PARIS : Situation inédite, les vacances de printemps ont été alignées sur la même quinzaine pour les trois zones et seront sans déplacements, au désespoir des professionnels du tourisme qui ont « l'impression de revenir un an en arrière ».
« Nous avons reçu plein de mails d'annulation depuis hier soir et nous contactons nous-mêmes les gens pour la semaine prochaine », se désole Solange Escure, directrice nationale des Gîtes de France.
L'impossibilité de se déplacer d'une région à l'autre annoncée mercredi soir par le président Emmanuel Macron, afin de freiner la progression de la pandémie de Covid-19, va causer une perte « de plus de 4 milliards d'euros de chiffre d'affaires » pour le secteur touristique dont « 1,5 milliard pour l'hébergement, la restauration et les dépenses sur place », selon Didier Arino, directeur général de la société de conseil Protourisme.
Gîtes de France va devoir ainsi annuler « plus de 50 000 contrats » ce qui représente 25 millions d'euros. « Les vacances de printemps représentent en fonction des départements entre 10 et 20% du volume d'affaires de l'année », selon Mme Escure.
Mais surtout, « les équipes ont le moral en berne ce matin, de reproduire ce qu'elles ont fait l'année dernière, l'impression de revenir un an en arrière quand il a fallu tout annuler », explique-t-elle.

**Données à examiner**
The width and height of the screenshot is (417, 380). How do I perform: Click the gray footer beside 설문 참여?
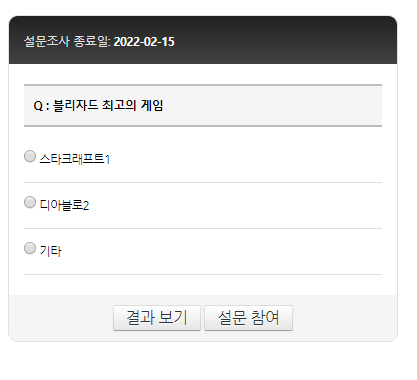[x=345, y=318]
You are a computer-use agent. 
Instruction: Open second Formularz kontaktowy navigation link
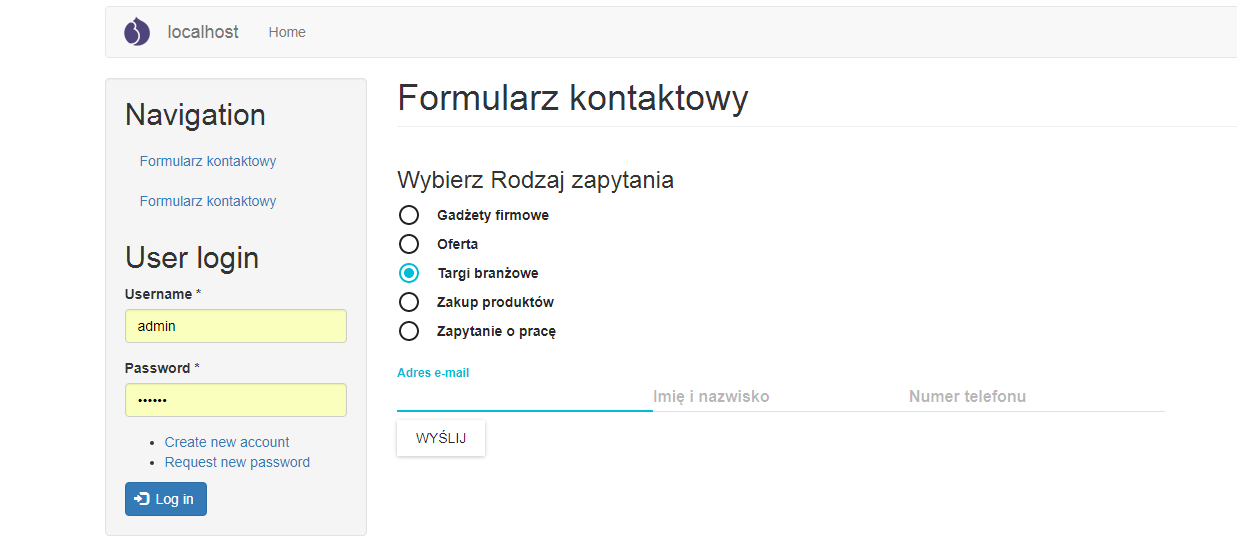pyautogui.click(x=208, y=201)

**Questions**
A – D'après l'extrait à lire, combien de contrats Gîtes de France va-t-il devoir annuler ?
B – Résumez l'extrait à lire en deux phrases.
C – Reprenez l'extrait à lire depuis « PARIS : Situation » jusqu'à « de conseil Protourisme. » inclus, en remplaçant « mercredi » par « jeudi ».

**Liste des réponses**
A – Plus de 50 000 contrats.

B – Les vacances de printemps ont été alignées sur la même quinzaine pour les trois zones et se dérouleront sans déplacements d'une région à l'autre, une mesure annoncée par Emmanuel Macron pour freiner la pandémie de Covid-19. Les professionnels du tourisme s'en désolent : le secteur prévoit une perte de plus de 4 milliards d'euros de chiffre d'affaires, et Gîtes de France doit annuler plus de 50 000 contrats.

C –
PARIS : Situation inédite, les vacances de printemps ont été alignées sur la même quinzaine pour les trois zones et seront sans déplacements, au désespoir des professionnels du tourisme qui ont « l'impression de revenir un an en arrière ».
« Nous avons reçu plein de mails d'annulation depuis hier soir et nous contactons nous-mêmes les gens pour la semaine prochaine », se désole Solange Escure, directrice nationale des Gîtes de France.
L'impossibilité de se déplacer d'une région à l'autre annoncée jeudi soir par le président Emmanuel Macron, afin de freiner la progression de la pandémie de Covid-19, va causer une perte « de plus de 4 milliards d'euros de chiffre d'affaires » pour le secteur touristique dont « 1,5 milliard pour l'hébergement, la restauration et les dépenses sur place », selon Didier Arino, directeur général de la société de conseil Protourisme.